» **Descripción de la tarea**:
Continúa el hilo de foro sobre el papel de los moderadores a partir de su última frase.

Por lo tanto, cuando hacemos una consulta se mantiene el principio del libre albedrío para elegir la respuesta que más nos parezca adecuada de entre todas las propuestas, sea ella de un simple forero o de un moderador.

Que los moderadores continúen participando como foreros, y con su indispensable (y brillante) trabajo, que nosotros nos encargaremos de mantenerlos bastaaaante ocupados 

(Es broma, amigos Mods!!)

Saludos!


----------



## Paulfromitaly

Necsus said:


> I suppose they haven't taken a 'moderation' training course



We do go through a several week training period.


----------



## alacant

Necsus said:


> Actually I was trying to understand if/howmuch the fact that they are mods can influence other forer@s (and the mods themselves) in their contributions.


 
If that was what you wanted to know why didn't you ask the question in the first place, instead of the other question that you asked?

"Mean what you say and say what you mean", applies to all of  us here.

Saludos, Alacant


----------



## TimLA

alacant said:


> If that was what you wanted to know why didn't you ask the question in the first place, instead of the other question that you asked?
> 
> "Mean what you say and say what you mean", applies to all of us here.
> 
> Saludos, Alacant


 
How kind!

» **Ítems proporcionados**:
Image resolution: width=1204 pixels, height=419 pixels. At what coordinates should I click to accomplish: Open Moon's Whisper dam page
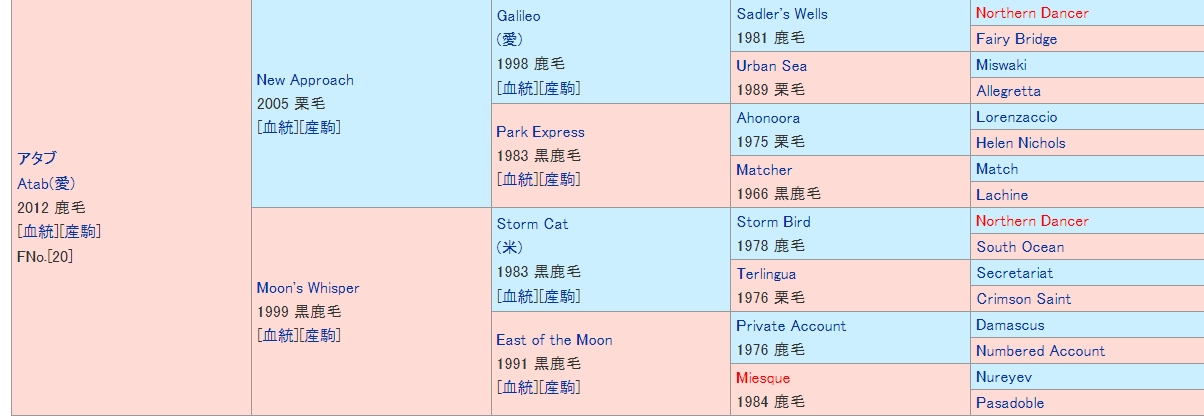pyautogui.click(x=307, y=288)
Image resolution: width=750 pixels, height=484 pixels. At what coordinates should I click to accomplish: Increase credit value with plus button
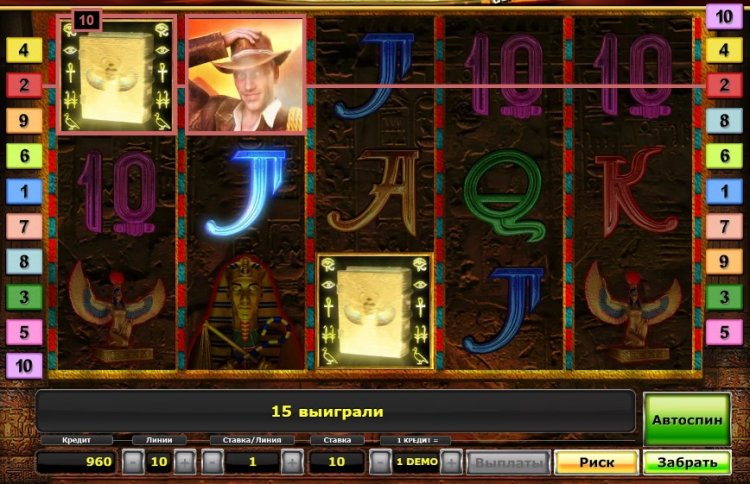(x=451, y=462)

---

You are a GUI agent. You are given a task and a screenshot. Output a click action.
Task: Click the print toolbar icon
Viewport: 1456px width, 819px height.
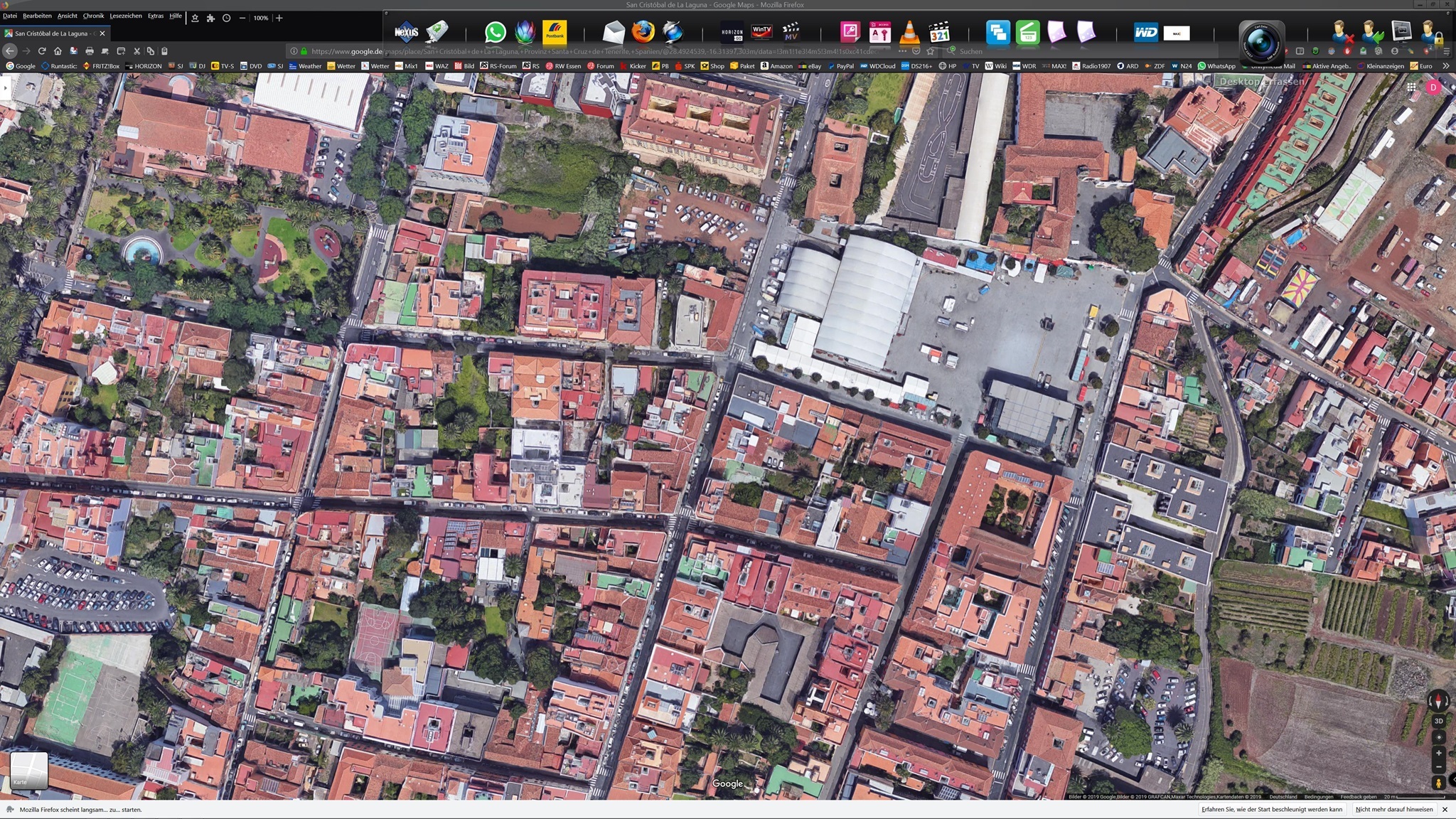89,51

» **Respuesta correcta**:
In my opinion, that was the essence of Necsus' first question/post.
Un Saludo


----------



## TrentinaNE

Let's take Necsus's recent comment as a clarification/expansion of his first post and move on, OK?   

Please remember that WRF Rules 2 and 3 are:


> 2. Be helpful, not hurtful.
> If someone's Spanish, English, French or Italian (whichever languages apply) isn't perfect, don't treat him/her badly.
> 3. Be polite.
> The use of "hello", “hi” and "thank you" is always welcome.


Thank you.
Elisabetta


----------



## Necsus

Paulfromitaly said:


> We do go through a several week training period.


Thanks, Paul. I'm really glad to know it, believe me. I'm sorry for my wrong assumption, but nobody said this before, or better I've never read it anywhere. 
Then let say that sometimes and in some case it can happen that the character of person/mod prevail over the training.


----------



## Necsus

TrentinaNE said:


> Let's take Necsus's recent comment as a clarification/expansion of his first post and move on, OK?


Yes. Thanks, Elisabetta. I understand that as a learner maybe I'm not so able to express clearly my thoughts in English, but I hope that who knows me in WRF knows that I don't ask questions at random. I don't find so strange that questions expand and become more specific and articulate in the course of a polite discussion.


----------



## Fernita

Necsus said:


> Then let say that sometimes and in some case it can happen that the character of person/mod prevail over the training.


 
Hola Necsus.

Todos somos humanos y si eso ocurriera, no creo que un mod seguiría siéndolo por el solo hecho de haber sido elegido. 
Ellos también tienen que atenerse a ciertas normas que aprenderán durante el entrenamiento.

Como ya dijera alguien, antes de ser moderador, la persona comenzó siendo un forero, como todos. Si cometiera excesos, no creo que Mike lo dejara actuar. 

Por otro lado, me siento tan amiga como antes, de ciertos moderadores y me gusta cuando participan en algún foro. Porque así es como llegué a conocerlos.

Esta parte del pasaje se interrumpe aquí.